Problem statement:
Those lines of the following listing which contain the string "computer" should be returned.

Data records:
++++++++++

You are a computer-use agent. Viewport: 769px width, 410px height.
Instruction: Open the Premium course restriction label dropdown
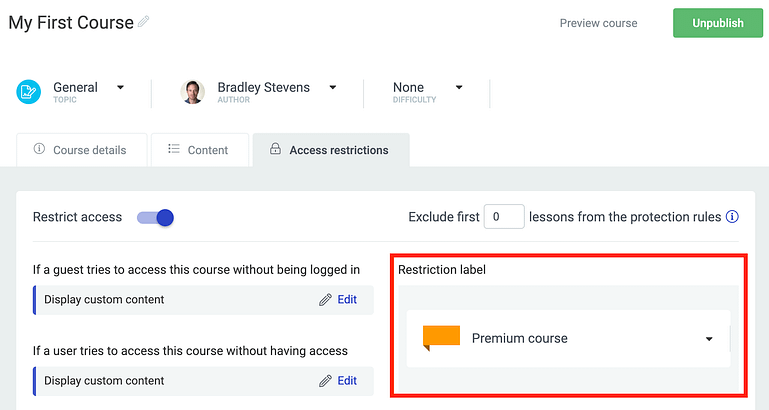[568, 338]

++++++++++

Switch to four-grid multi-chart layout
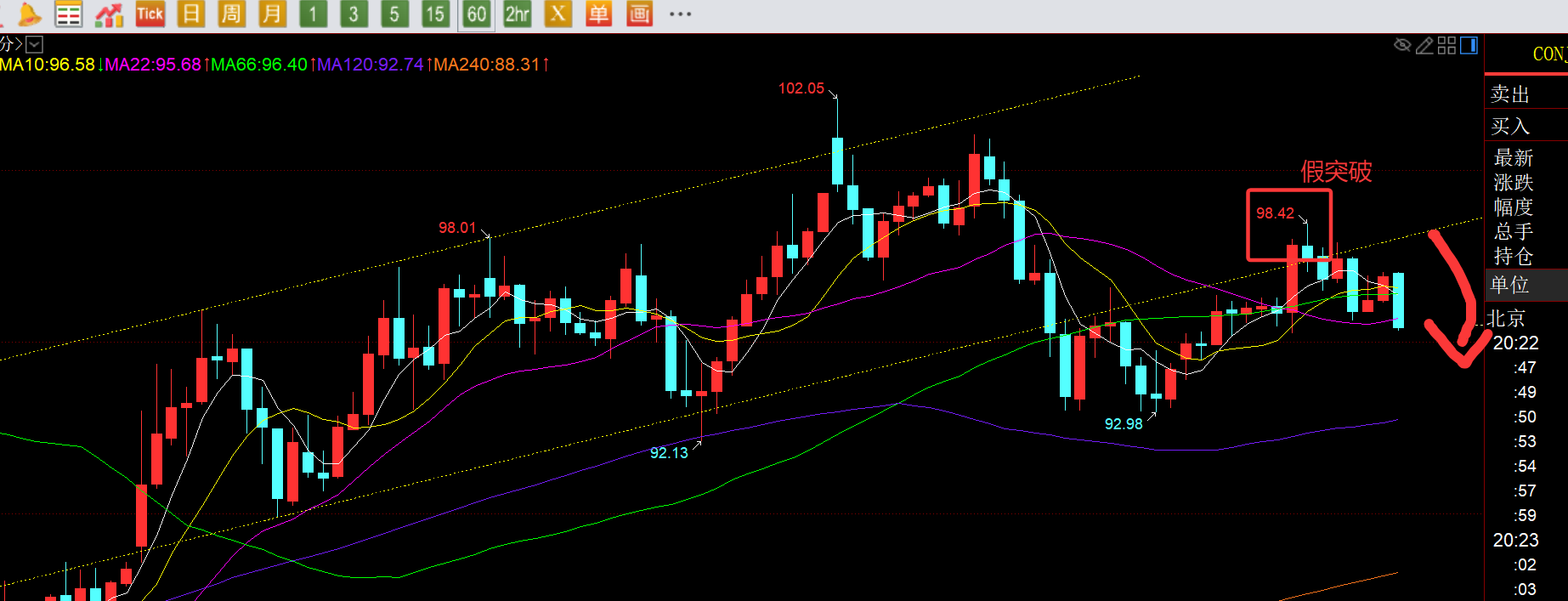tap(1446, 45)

++++++++++

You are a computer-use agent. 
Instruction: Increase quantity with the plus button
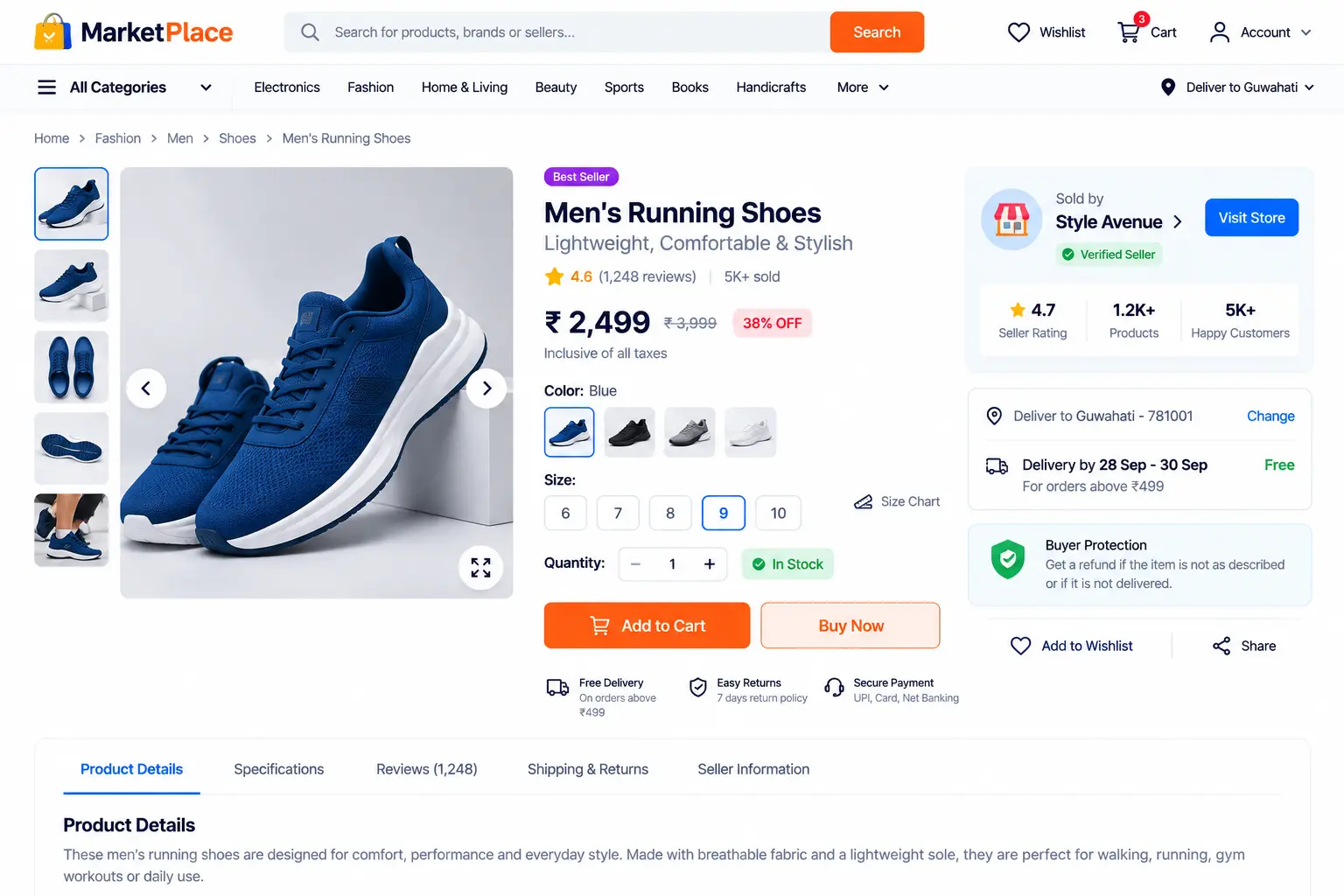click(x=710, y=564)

++++++++++

Solution to this exercise:
You are a computer-use agent. Viewport: 769px width, 410px height.
You are a computer-use agent. 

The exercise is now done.